Open hoyhbx opened 1 year ago

hoyhbx commented 1 year ago

What is missing?

Hello cass-operator developers,

We found that many properties in the CR are very easy to drive the cluster into a broken state if not handled carefully. For example, when specifying a bad value for the properties in spec.podTemplateSpec, it will drive the cluster at least have one replica unavailable. Other examples include spec.nodeSelector, spec.tolerations.

A concrete example is to submit the following CR

spec:
  podTemplateSpec:
    spec:
      containers:
      - name: container-name
...

cass-operator updates the statefulSet which triggers a rolling update, but the new Pod cannot be created, rejected by the statefulSet controller with error message:

StatefulSet cluster1-test-cluster-default-sts failed error: Pod "cluster1-test-cluster-default-sts-2" is invalid: [spec.containers[0].image: Required value

It causes severe consequences in production. We believe these are misoperation vulnerabilities where the operator fails to reject the misoperation from users. The operator uses controller-gen to automatically generate validations for many properties, but these static validations fall short for validating more complicated contraints, e.g. to reject an invalid nodeSelector needs knowledge of which nodes are available in Kubernetes cluster.

We want to open this issue to discuss what do you think should be the best practice to handle this issue, or what functionalities should the Kubernetes provide to make this validation easier. Is there a way to prevent the bad operation from happening in the first place, or there is a way for cass-operator to automatically recognize the statefulSet is stuck and perform an automatic recovery. If you know of any practical code fixes for this issue, we are also happy to send a PR for that.

Why is this needed?

Operator is vulnerable to misoperations, which can cause severe consequences in production.

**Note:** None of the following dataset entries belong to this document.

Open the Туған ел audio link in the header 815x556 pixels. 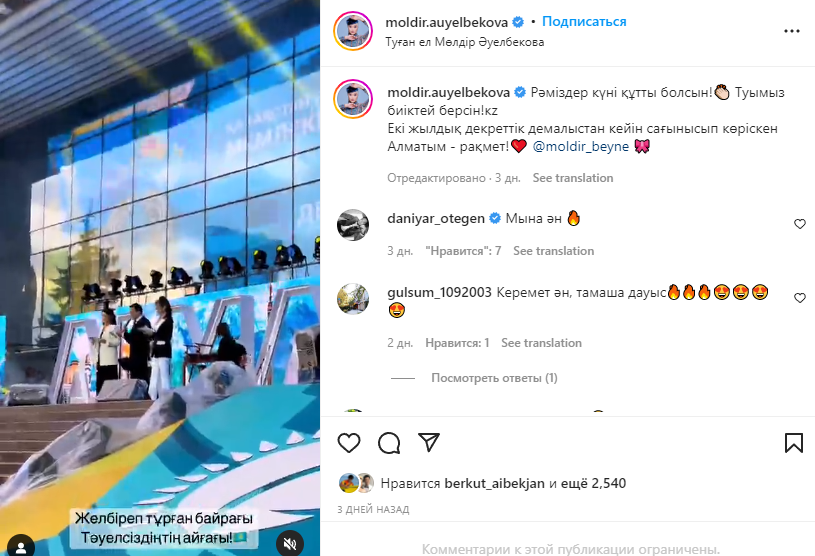tap(465, 42)
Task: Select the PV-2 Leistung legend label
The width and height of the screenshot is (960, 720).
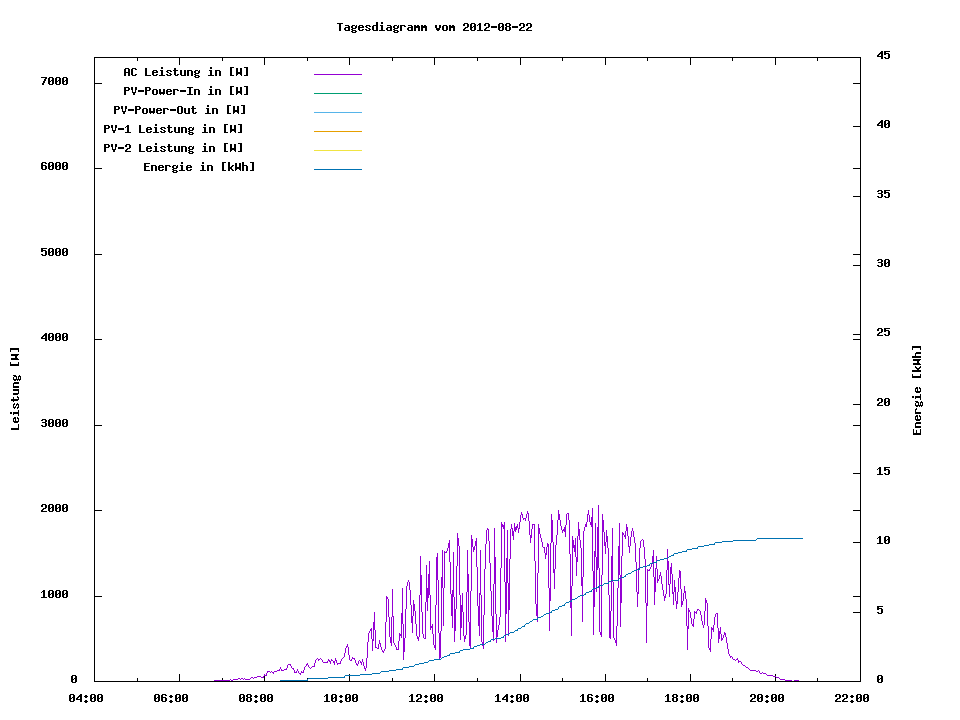Action: tap(173, 148)
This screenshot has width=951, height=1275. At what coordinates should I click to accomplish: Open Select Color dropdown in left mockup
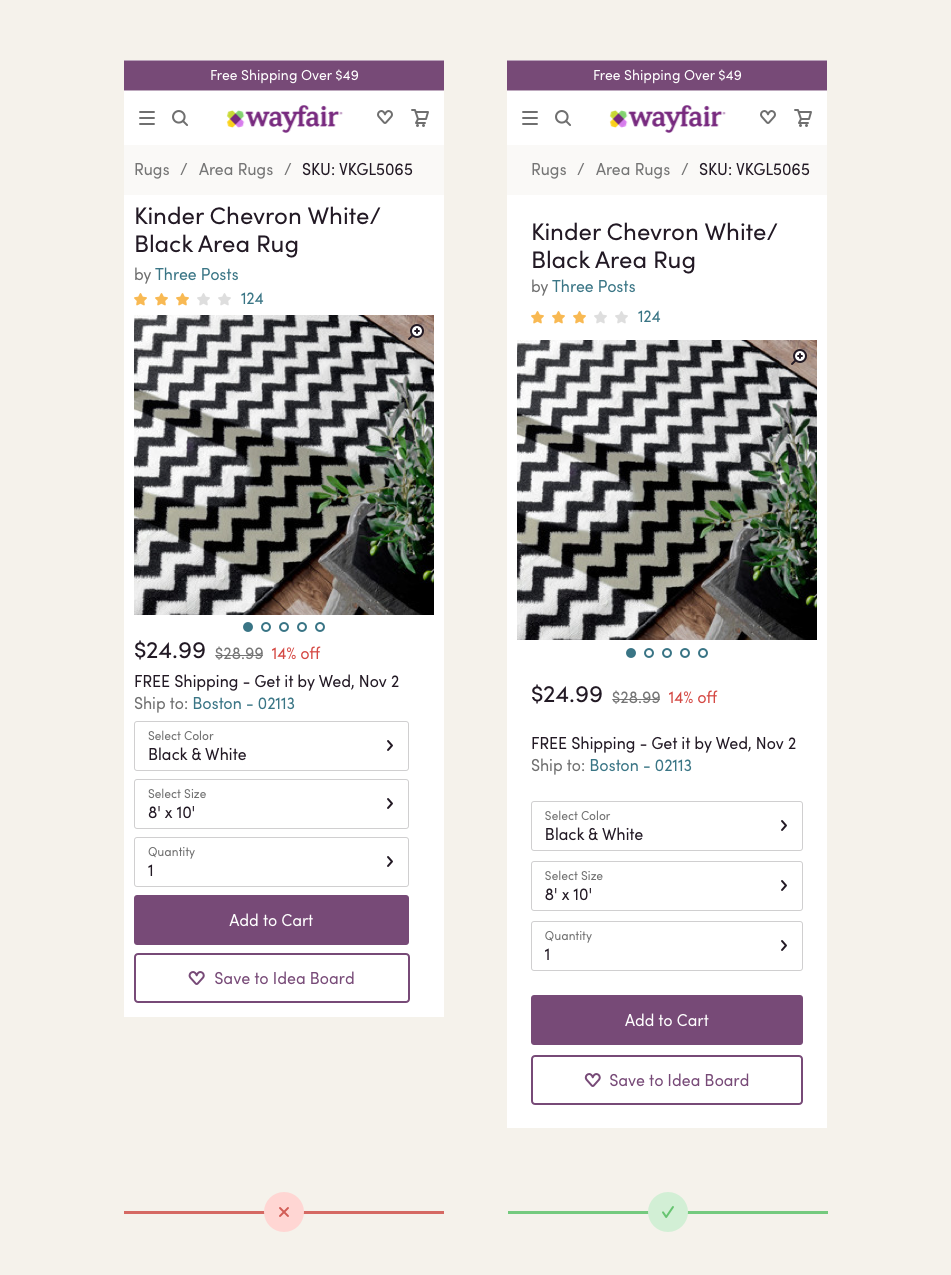coord(271,746)
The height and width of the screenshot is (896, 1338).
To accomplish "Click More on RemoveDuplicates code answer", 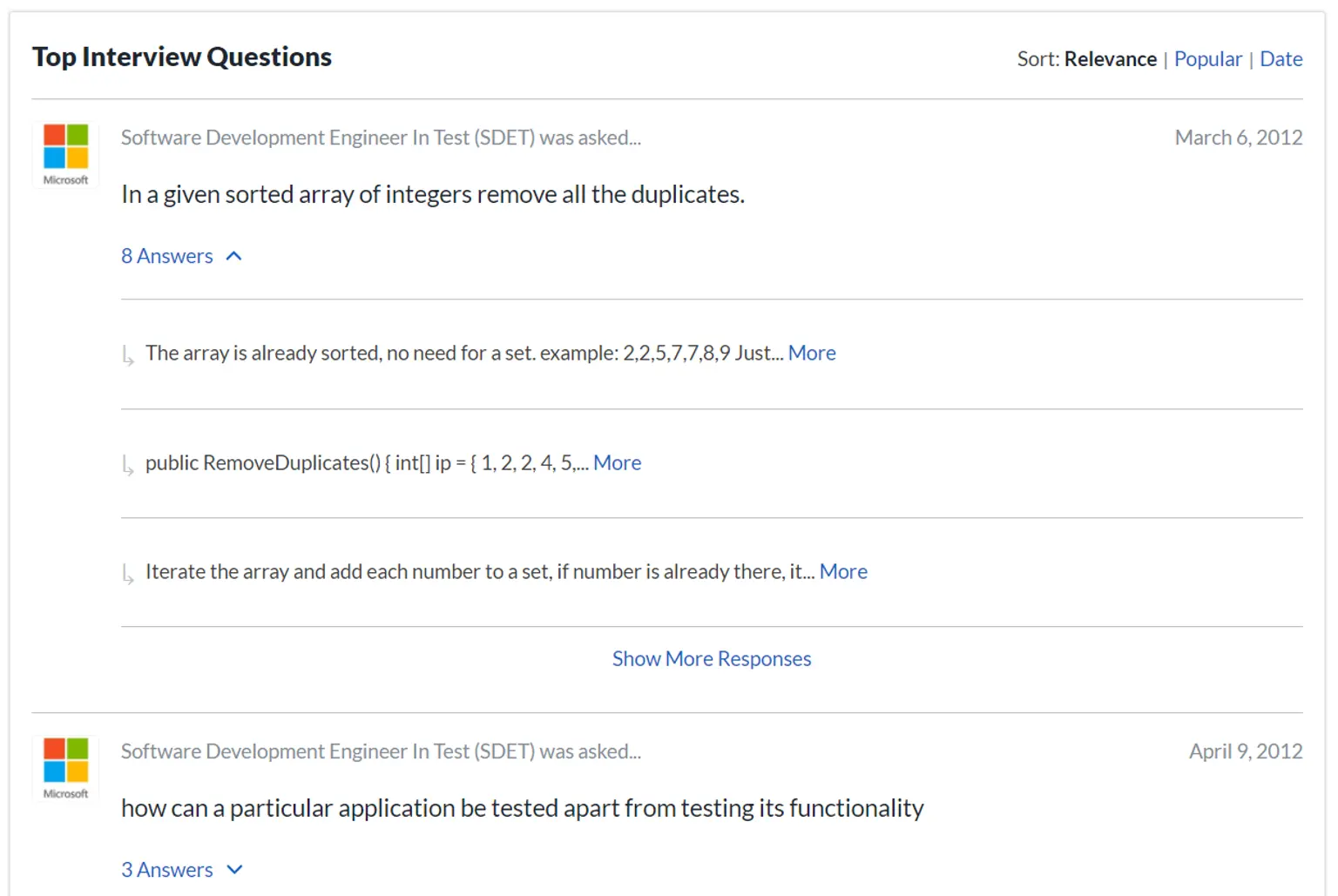I will click(x=618, y=462).
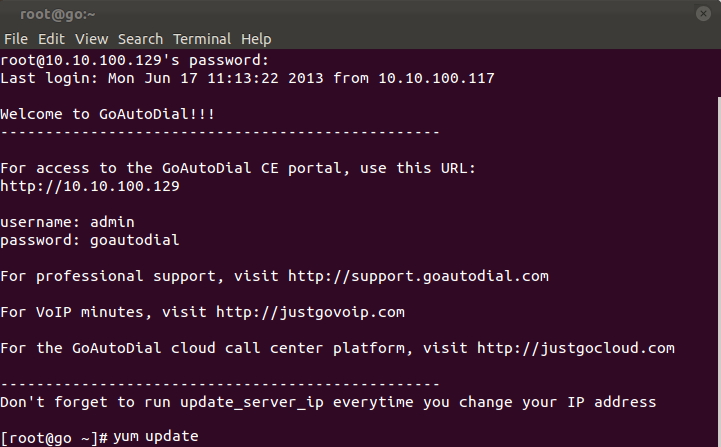Screen dimensions: 721x447
Task: Open the Help menu
Action: 256,39
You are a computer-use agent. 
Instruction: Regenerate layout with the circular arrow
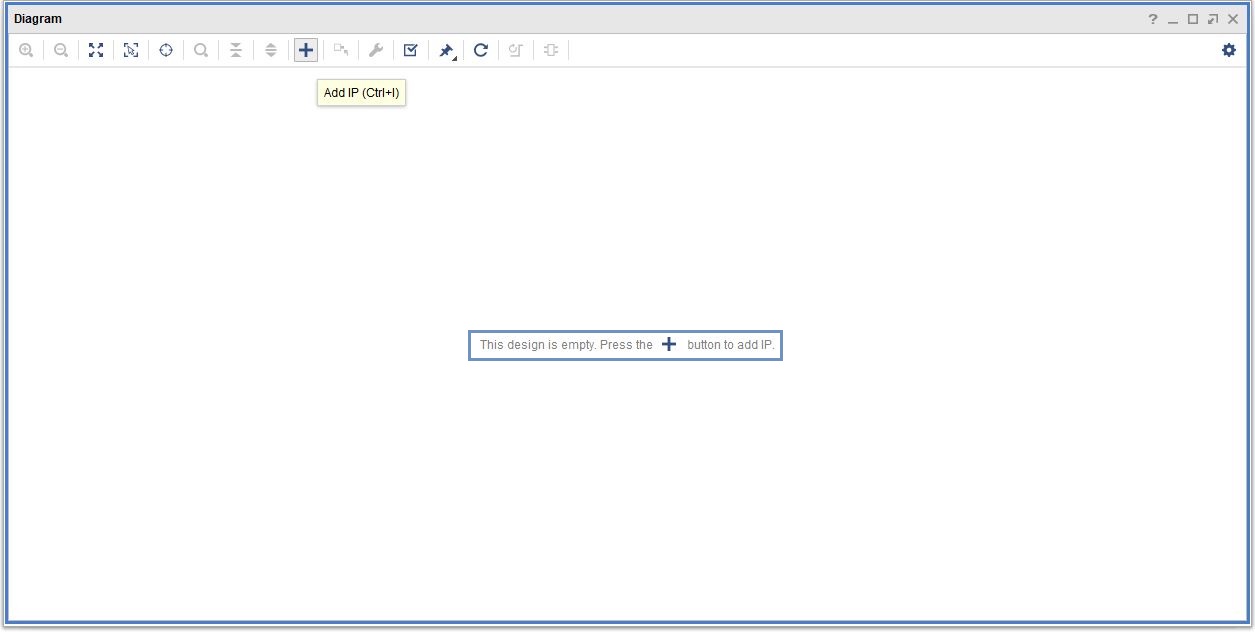tap(481, 50)
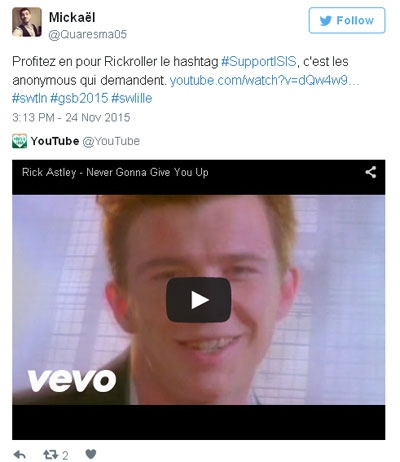Image resolution: width=400 pixels, height=462 pixels.
Task: Click the vevo logo on video
Action: pyautogui.click(x=72, y=380)
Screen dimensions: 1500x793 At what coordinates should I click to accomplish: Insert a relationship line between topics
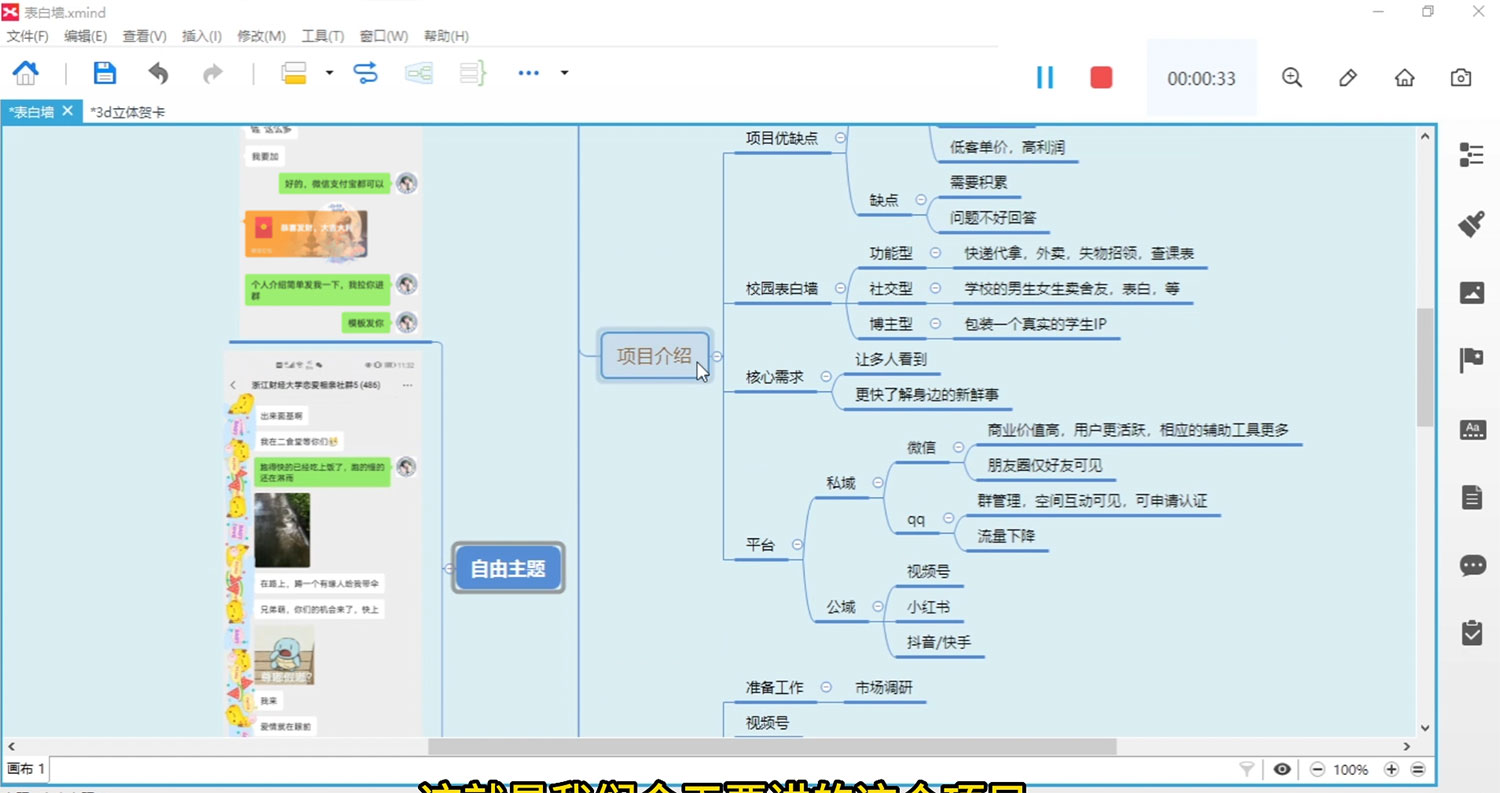tap(366, 72)

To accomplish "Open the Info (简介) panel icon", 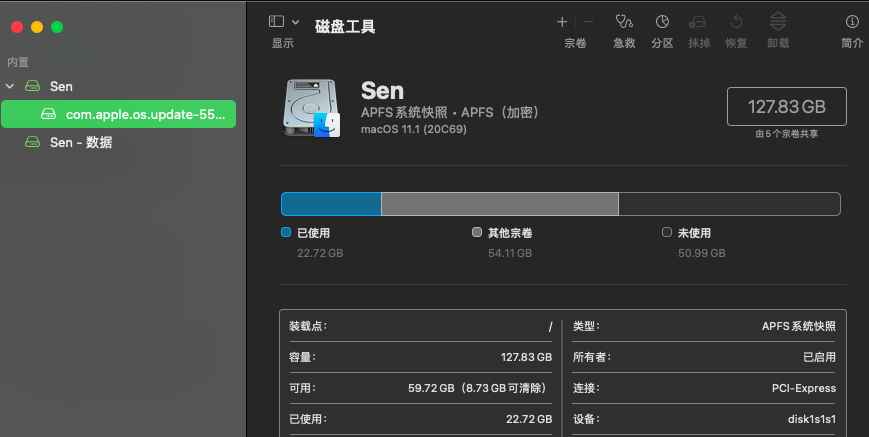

┆Issue is synchronized with this Jira Story by Unito ┆Issue Number: CASS-26

burmanm commented 1 year ago

I'll try to address some points in here. First of all, we don't encourage using PodTemplateSpec, as there's a lot of things - as you noticed - that could break things. Not to mention we don't even use all the fields from PodTemplateSpec, so the behavior is unspecified often.

The other thing is, if the PodTemplateSpec has missing validations then those fixes should be probably be done in the Kubernetes project and not here. We should not actively try to fight against Kubernetes' validations as that might make things incompatible in the future versions.

If even StatefulSet controller allows to deploy stuff that it can't deploy, then even it has an issue. So fixing infrastructure layer issues here is really not the best option, the fixes should be done in the correct layer and that would benefit multiple projects.

As for degrading, yes - it would take down a single node in this case, but I don't think that's driving the cluster itself to a broken state. When running large distributed applications, it's not uncommon to see a single node down. Not to mention, there's no difficulty in healing from this situation as just by fixing the CassandraDatacenterSpec you would be back to normal running operations.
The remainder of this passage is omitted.